I had a nice email from a gentleman who told me about a prize his 16 year old daughter had recently won for one of her paintings.  I took a look at the piece and responded to him.  It was nice painting, nicely composed and had strong lines and color.  It was far ahead of anything I was doing at that age, especially by the virtue that it was complete.  I could see this young person doing more with their talents in the future.  I wrote him back and told him this but with my standard warning, one that I have written about  here before:  Potential and how it must be actively pursued with constant efforts and a consistent pushing of one’s abilities. 

I wrote him to tell him this, to let him know about some of the young talents I have seen come and go because they felt their talent was something that was in them and could be turned on and off with the flip of a switch.  I told him to tell her to look at the work required as a musician looks at rehearsals.  Perhaps even look at their talents as being like those of a musician, talents that need constant exercise in order to stay sharp and strong.  For instance, even if you have great innate talent, you can’t expect to play the violin like Itzhak Perlman if you don’t devote your talents in the same way as he does.
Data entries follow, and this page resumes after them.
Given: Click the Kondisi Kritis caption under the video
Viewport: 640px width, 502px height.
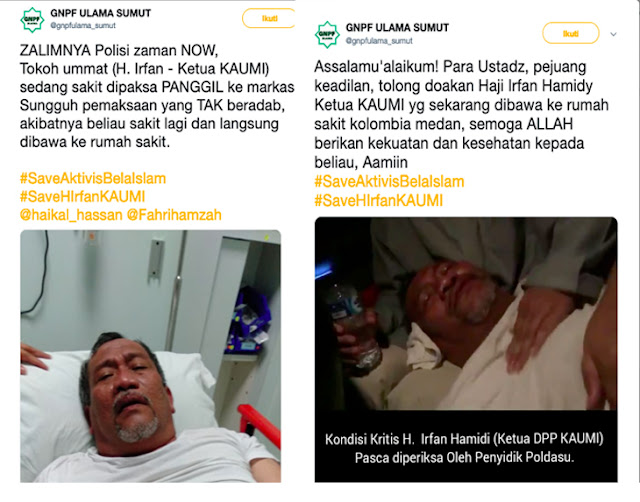Looking at the screenshot, I should (464, 448).
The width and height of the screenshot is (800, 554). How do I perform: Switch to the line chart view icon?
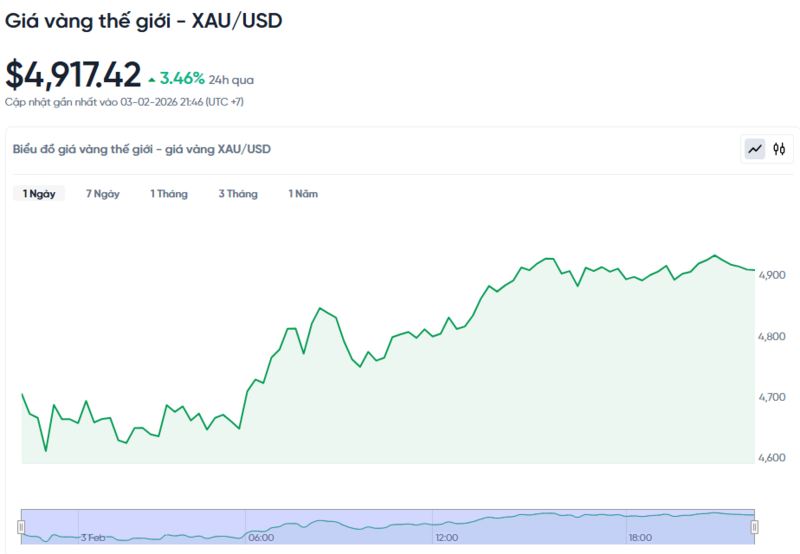click(755, 149)
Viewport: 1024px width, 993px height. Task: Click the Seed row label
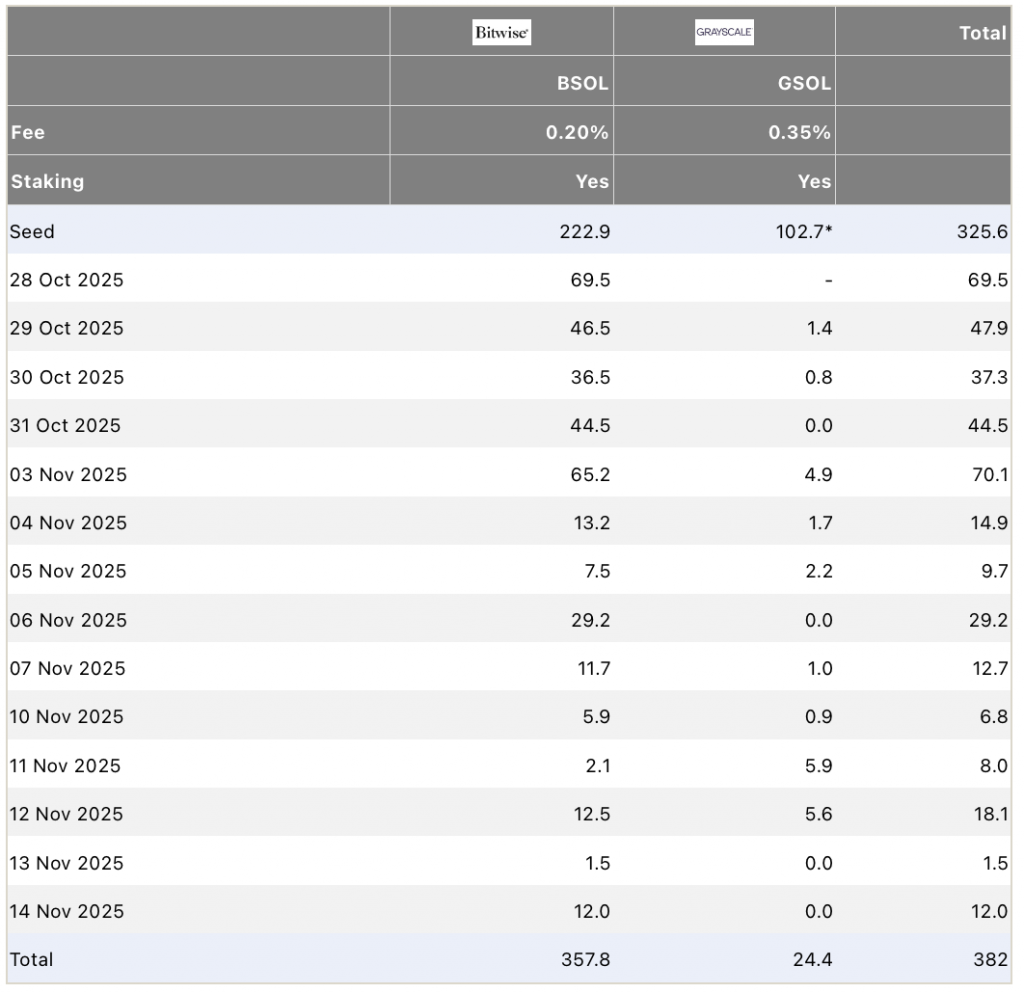(x=32, y=231)
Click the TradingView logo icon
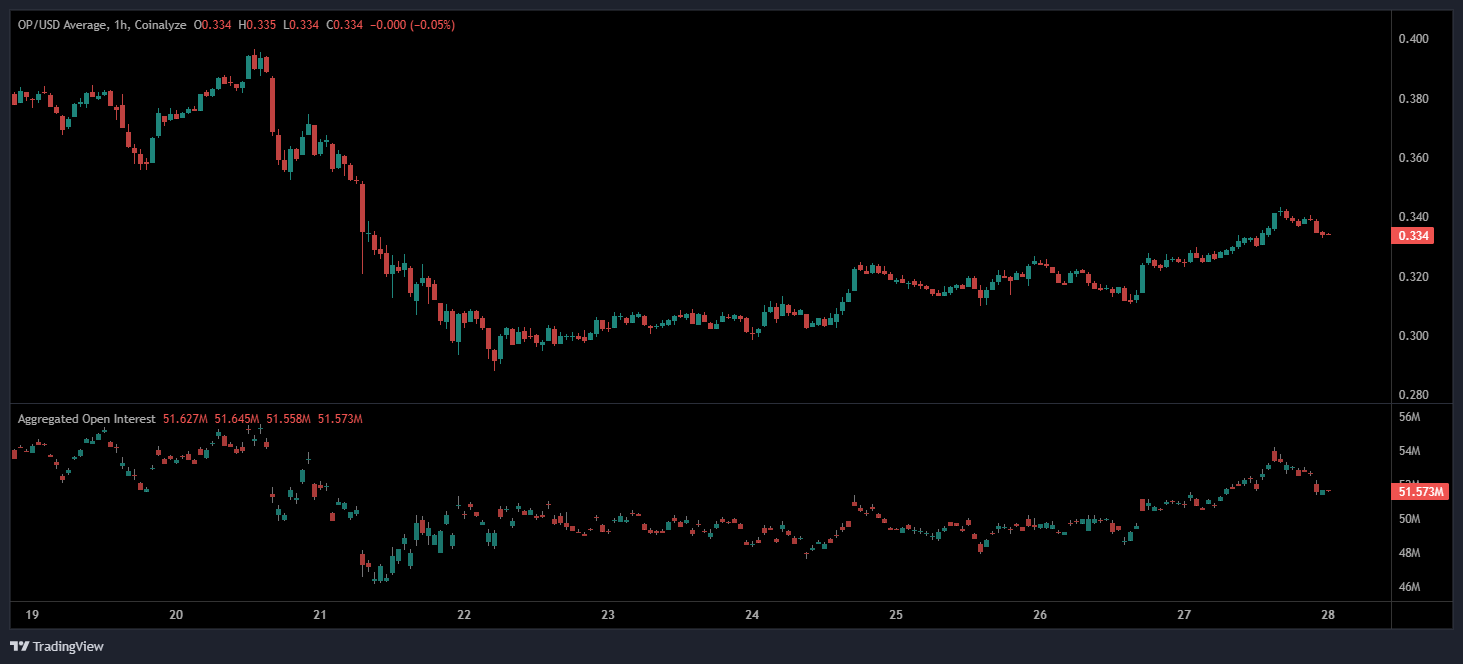Viewport: 1463px width, 664px height. point(19,646)
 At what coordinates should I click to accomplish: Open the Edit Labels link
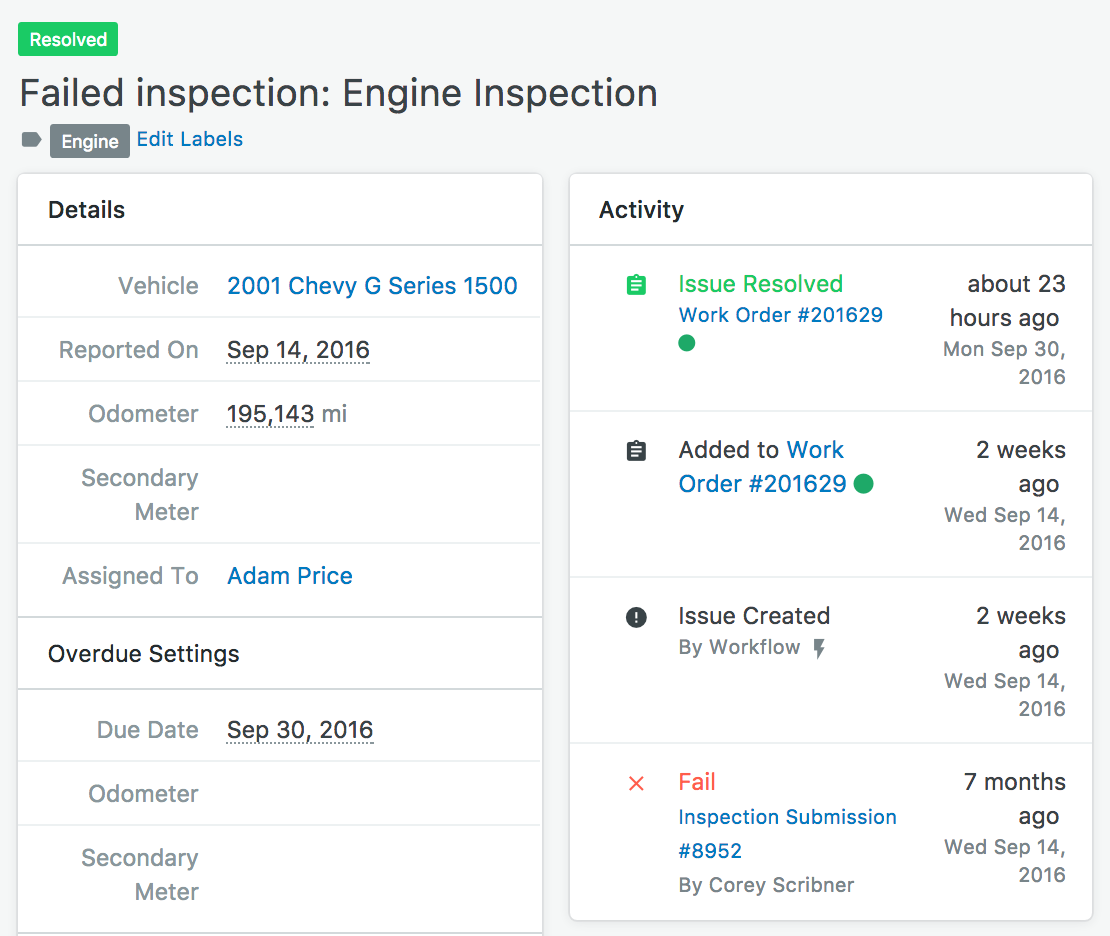pyautogui.click(x=190, y=139)
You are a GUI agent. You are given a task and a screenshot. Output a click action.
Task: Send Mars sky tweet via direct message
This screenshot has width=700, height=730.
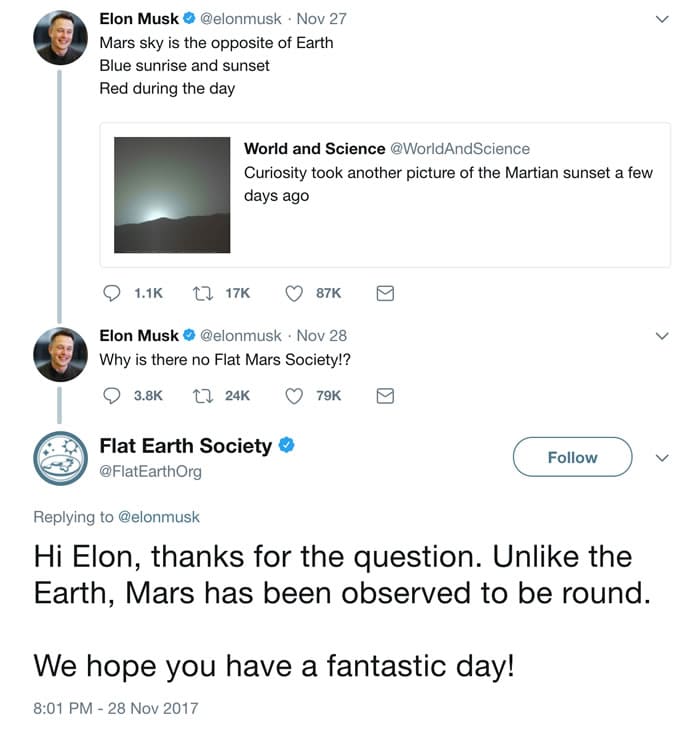pos(384,293)
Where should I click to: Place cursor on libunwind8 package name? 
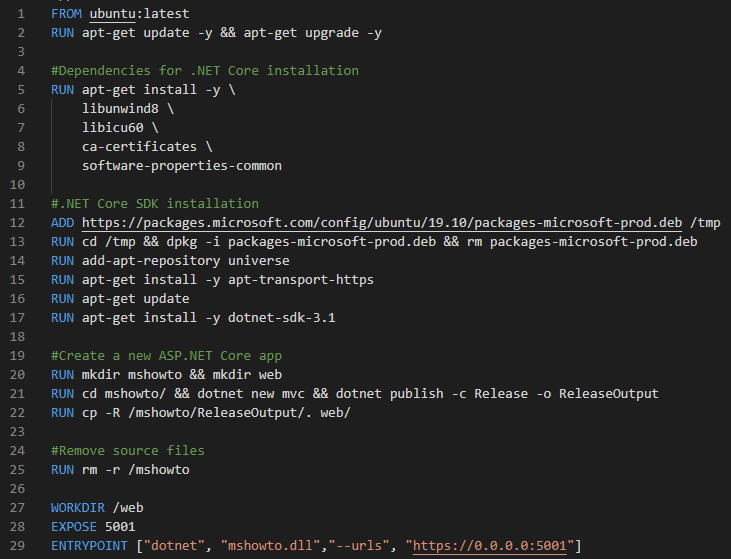[x=120, y=109]
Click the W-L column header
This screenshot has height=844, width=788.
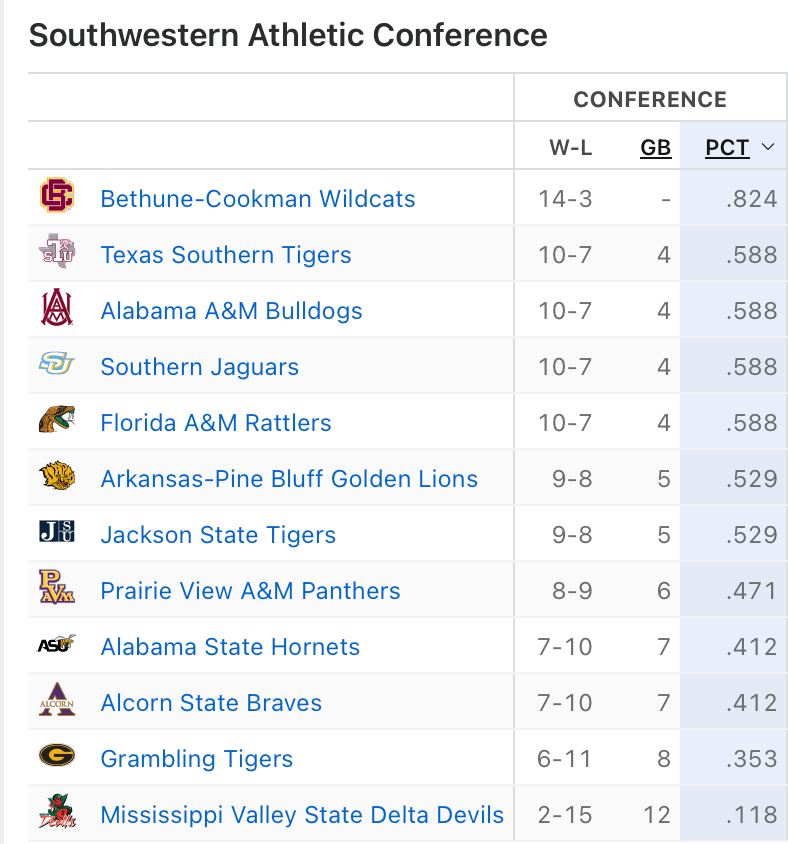(570, 148)
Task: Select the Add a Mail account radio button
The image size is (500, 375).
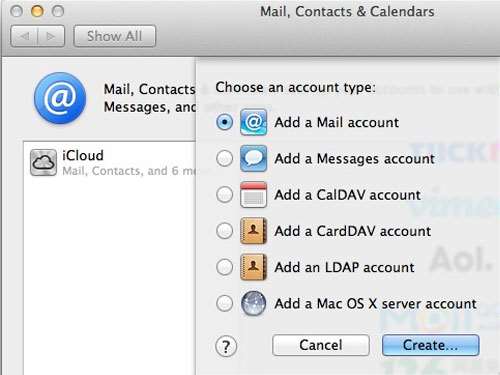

A great part of his life is in nurturing his abilities.

I always feel like a sourpuss when I’m giving this advice.  Nobody wants to hear that they need to work harder.  Everyone wants to think that they have this great talent born within them and it will flow like a spigot whenever they so desire.  If only that were true.

I think you will find that those who succeed at the highest levels in any field are those who understand this need to constantly push and work their talents.  I’m sure there are exceptions but none come immediately to mind.  I wrote about this in a blog post when I first started this, over two years ago.  I wrote about something author John Irving had said about competing as a writer as he competed as a wrestler, putting in the same sort of work as though he were attempting to be an Olympic wrestler. 

Hard work.   It’s not glamorous especially in this world of instant gratification but it is a proven entity .

I’m showing the piece above to highlight this.  It’s a small painting that I did before I was showing in any galleries, in 1994.  At the time, it pleased me very much and I could have very easily kept painting in that style and been pretty happy, without much effort.  But there was a little voice in me that kept saying to push ahead and work harder, to see what I could accomplish with greater effort.  It became not an end but a stepping stone to move ahead.

That is how I hope this man’s daughter see her painting– as a stepping stone.  She may think it is the best thing she has ever done but if she is willing to push ahead and put in the effort, she will look at it someday as a mere step in her journey.